Ses conversations avec Paoli l’impressionnent. Il est
surpris par l’étendu de ses connaissances et son
érudition classique. Ce sont aussi les qualités morales de
Général qui l’impressionnent.
« Je voyais en Paoli mes idées les plus grandes se
réaliser, écrit-il ; il m’était impossible,
quelles que fussent mes spéculations, d’avoir en le
voyant une idée médiocre de la nature humaine ».
Dans son enthousiasme, Boswell qualifie la Constitution du
Royaume « meilleur modèle qui ait jamais existé dans
la forme démocratique ».
Ainsi que l’analyse Dorothy Carrington, Paoli
poursuit à ce moment-là, deux buts. Le premier est de
populariser sa cause en Angleterre et peut être incité le
Roi à lui apporter son aide. Le second est de faire croire
aux Corses que cette aide est déjà acquise et ainsi les
galvaniser plus encore.
Dès son retour Boswell se lance dans une campagne énergique
de promotion de la cause Corse. Il voulut user de
l’influence de William Pitt afin que
l’Angleterre se déclarât en guerre contre la France
afin de sauver la Corse.
N’y parvenant point, il ouvrit cependant une
souscription qui permis l’envoie de cannons au moment
de l’invasion de l’intérieur de l’île par
la France.
Lorsque son livre paru juste avant le début des hostilités,
ce fut un vrai succès de librairie qui passionna les
lecteurs de l’époque. Le mythe de Paoli était forgé.
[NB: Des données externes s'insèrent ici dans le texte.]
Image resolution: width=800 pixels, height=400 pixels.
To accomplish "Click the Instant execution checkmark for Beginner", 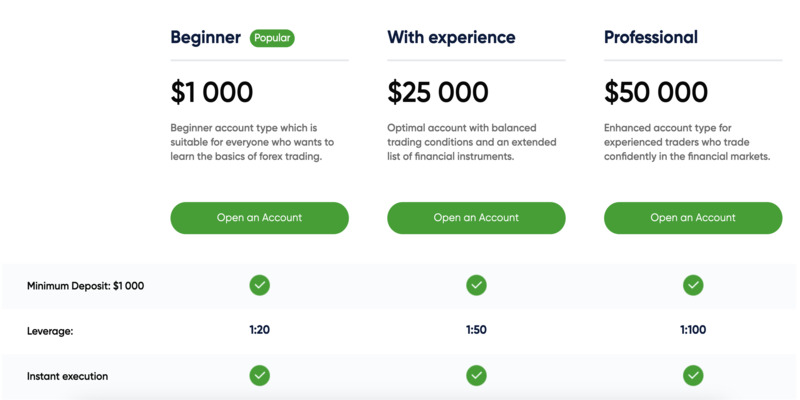I will pos(259,376).
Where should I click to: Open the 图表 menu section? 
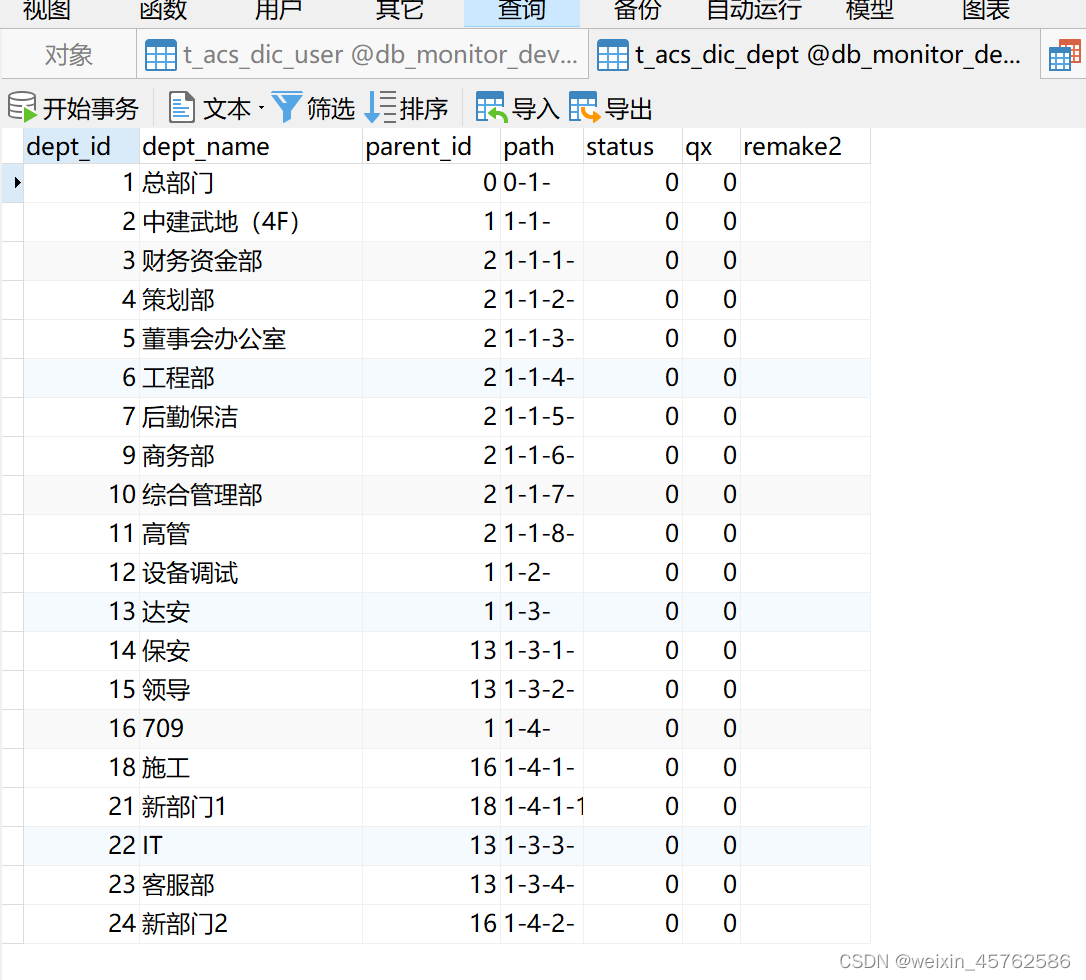(x=984, y=12)
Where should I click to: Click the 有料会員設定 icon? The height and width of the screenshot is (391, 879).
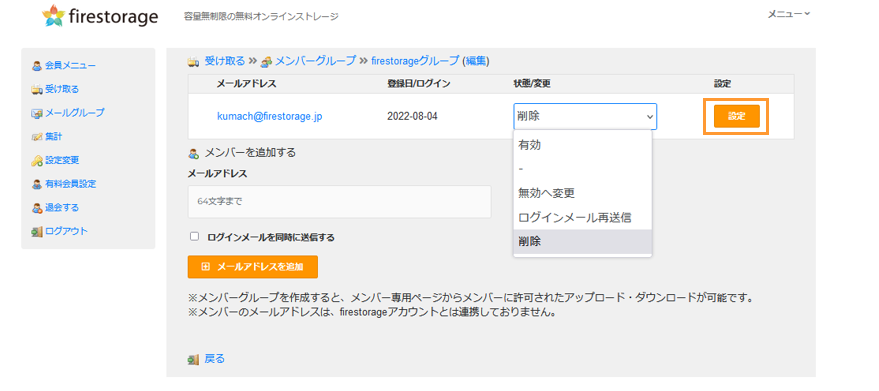pos(37,184)
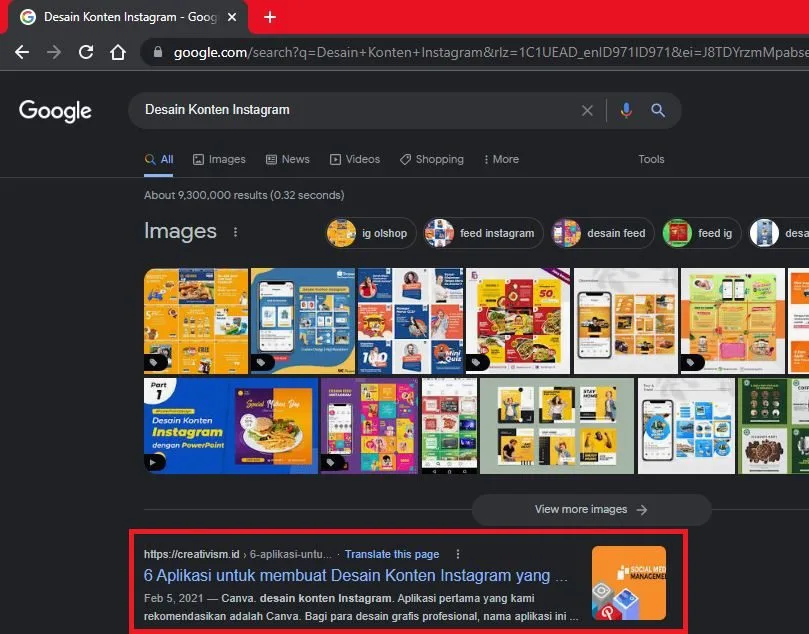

Devant cet enthousiasme populaire, les politiciens ne
restères pas indifférents, et il en fallut de peu pour que
l’Angleterre n’intervienne afin de sauver la
cause des Corses.
« Irresponsables comme nous le sommes, prononça le
ministre Lord Holland, nous ne pouvons êtres aussi
irresponsables que d’entrer en guerre parce que
Monsieur Boswell est allé en Corse ».
Le livre connu aussi un succès international, notamment
dans les colonies américaines ou l’expérience de
Paoli était suivit avec le plus grand intérêt.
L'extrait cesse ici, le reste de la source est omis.